## EXTRACT TO READ:
As cold as it was Wednesday — I don't plan on stepping outside even for a minute, by the way, after getting a taste of what was to come on Tuesday night — my memory tells me I've lived through even colder moments.

Growing up in Grand Forks, N.D., provided several moments that are contenders for the top honor, including attending an outdoor UND football playoff game in December that still rattles my bones. But the extreme of the extreme came back in 2004, when I pitched the idea of going up to the Iron Range to experience what many told me was the best boys' hockey rivalry in the state: Grand Rapids vs. Greenway. Plenty of rivalries claim this distinction, but there's something about two smallish neighboring towns that nudged me up there.

Looking back in the Star Tribune archives at the story I wrote, it turns out that the game I went up there to cover as part of the reporting was on Jan. 30, 2004 — exactly 15 years ago. Temperatures reached 30 below, and school was canceled Thursday and Friday. But the game? They played.

Here, then, is the story that ran back then:

Mother Nature tried her best, but she should know better by now.

On Thursday and Friday, two of the coldest days in a decade in
one of the coldest parts of the state, classes were canceled at
Grand Rapids and Greenway (of Coleraine) high schools. Temperatures dipped to minus-30 (without the wind chill) and weather forecasts warned against exposed flesh. Cars made noises like wounded animals, if they started at all.

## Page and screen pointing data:
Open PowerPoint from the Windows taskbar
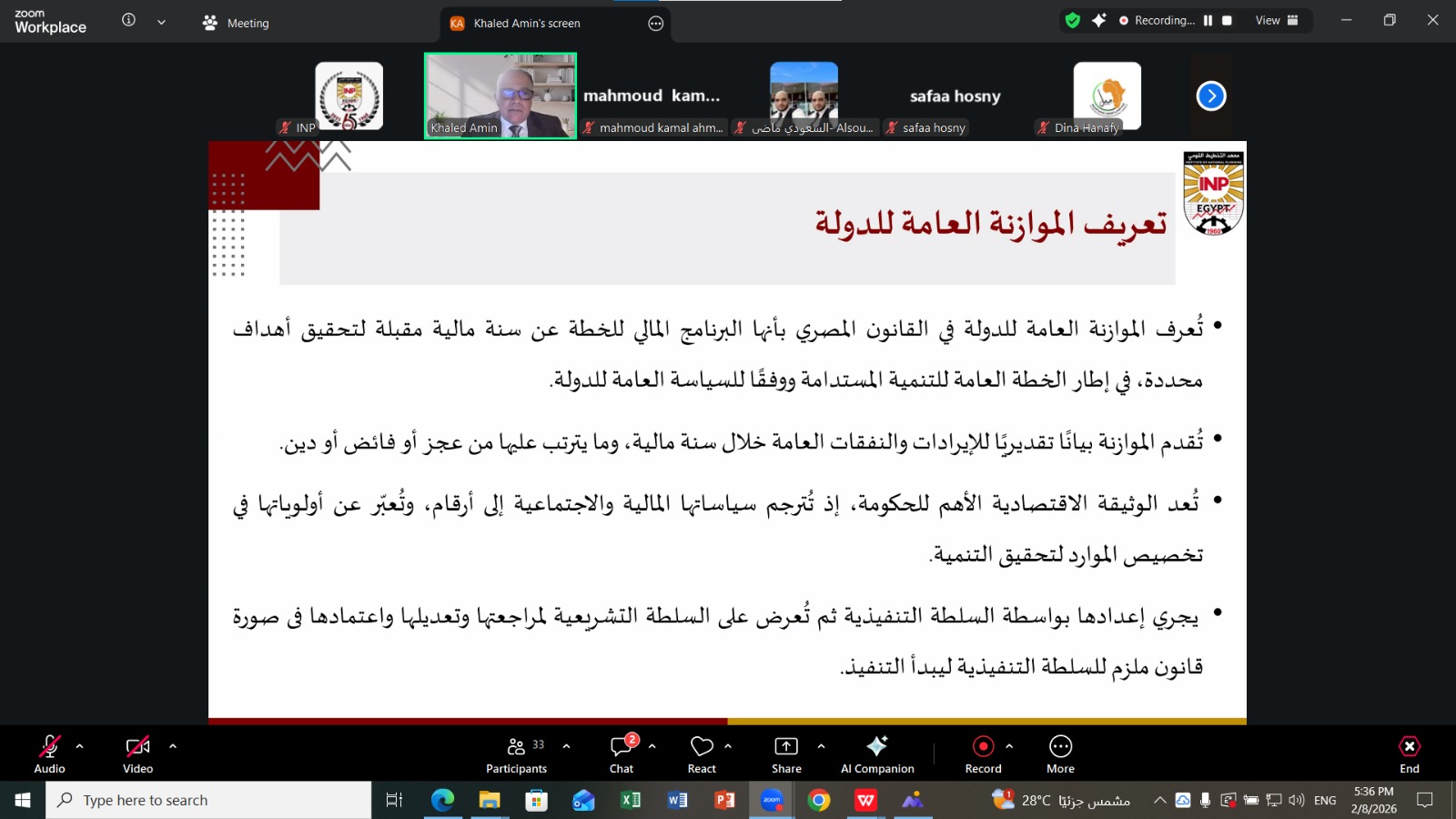pos(724,800)
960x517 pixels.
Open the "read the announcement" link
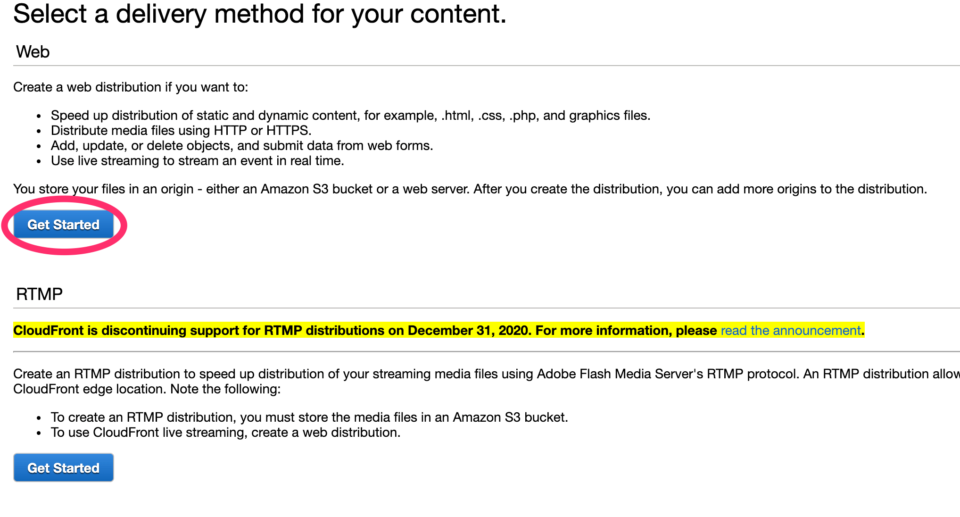click(790, 330)
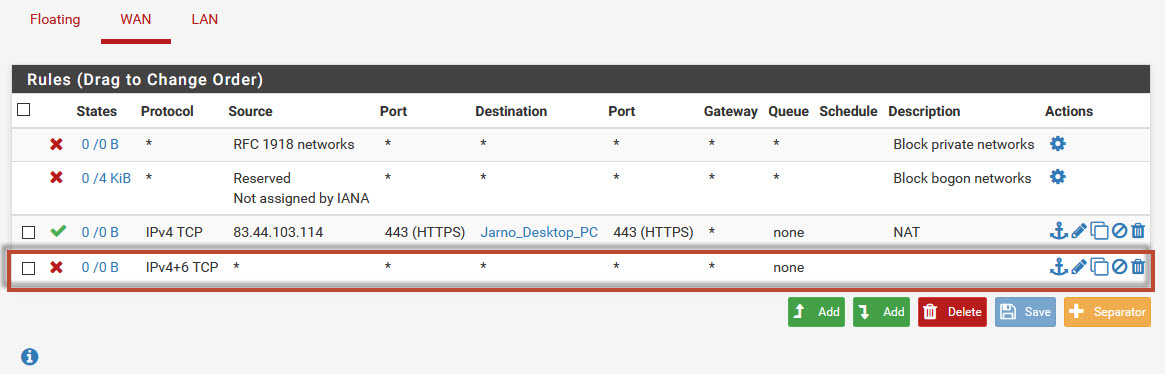1165x374 pixels.
Task: Add an orange Separator
Action: [x=1107, y=312]
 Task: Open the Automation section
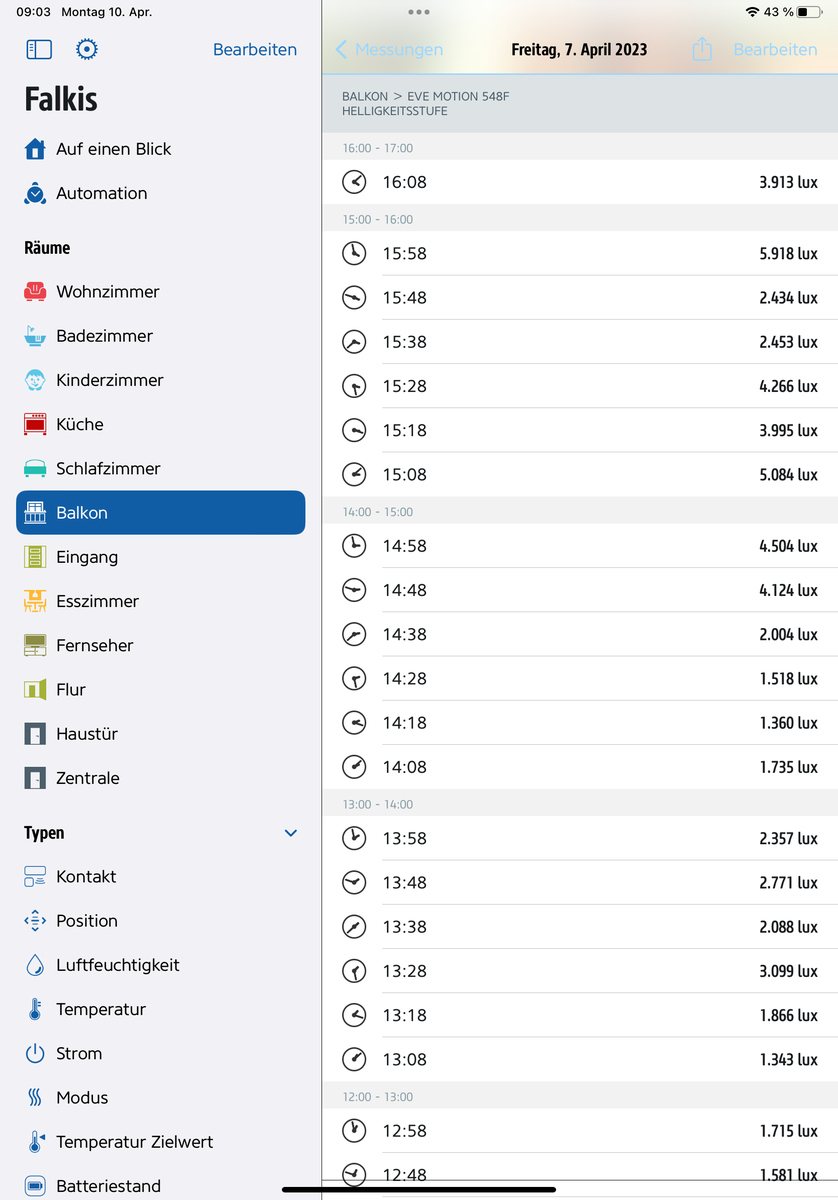coord(101,193)
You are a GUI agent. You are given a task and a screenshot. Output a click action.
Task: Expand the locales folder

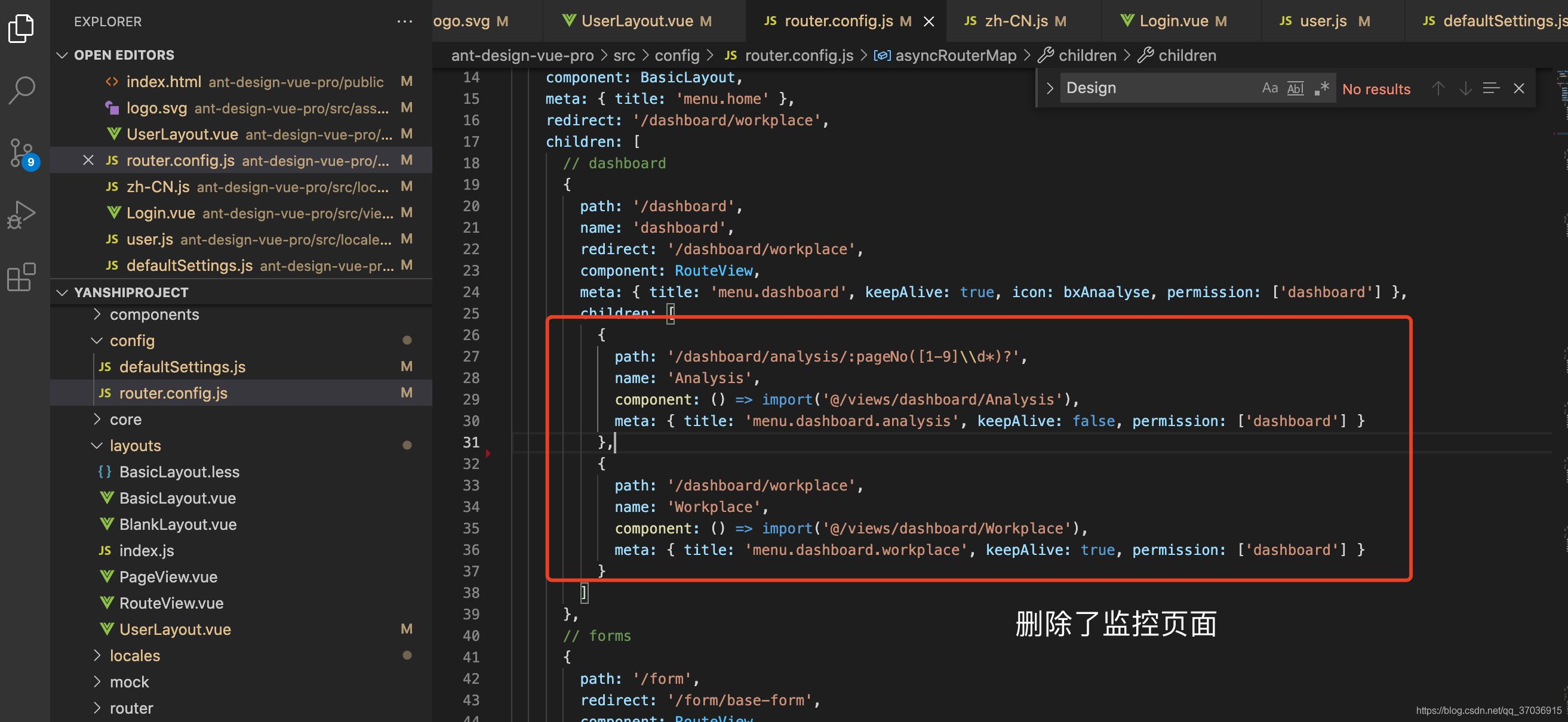point(134,656)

## WORK INSTRUCTIONS:
1. Answer these questions about the Iron Range hockey column:
(a) Which two teams made up the rivalry the writer traveled north to see?
(b) On what date was the game played?
(c) How low did temperatures drop, without the wind chill?
2. Reproduce the stretch of the Iron Range hockey column from "As cold as it" through "me up there.", word for word.

## RESULTS FOR THE EXERCISE:
1.
(a) Grand Rapids and Greenway
(b) Jan. 30, 2004
(c) Minus-30 (30 below)

2.
As cold as it was Wednesday — I don't plan on stepping outside even for a minute, by the way, after getting a taste of what was to come on Tuesday night — my memory tells me I've lived through even colder moments.

Growing up in Grand Forks, N.D., provided several moments that are contenders for the top honor, including attending an outdoor UND football playoff game in December that still rattles my bones. But the extreme of the extreme came back in 2004, when I pitched the idea of going up to the Iron Range to experience what many told me was the best boys' hockey rivalry in the state: Grand Rapids vs. Greenway. Plenty of rivalries claim this distinction, but there's something about two smallish neighboring towns that nudged me up there.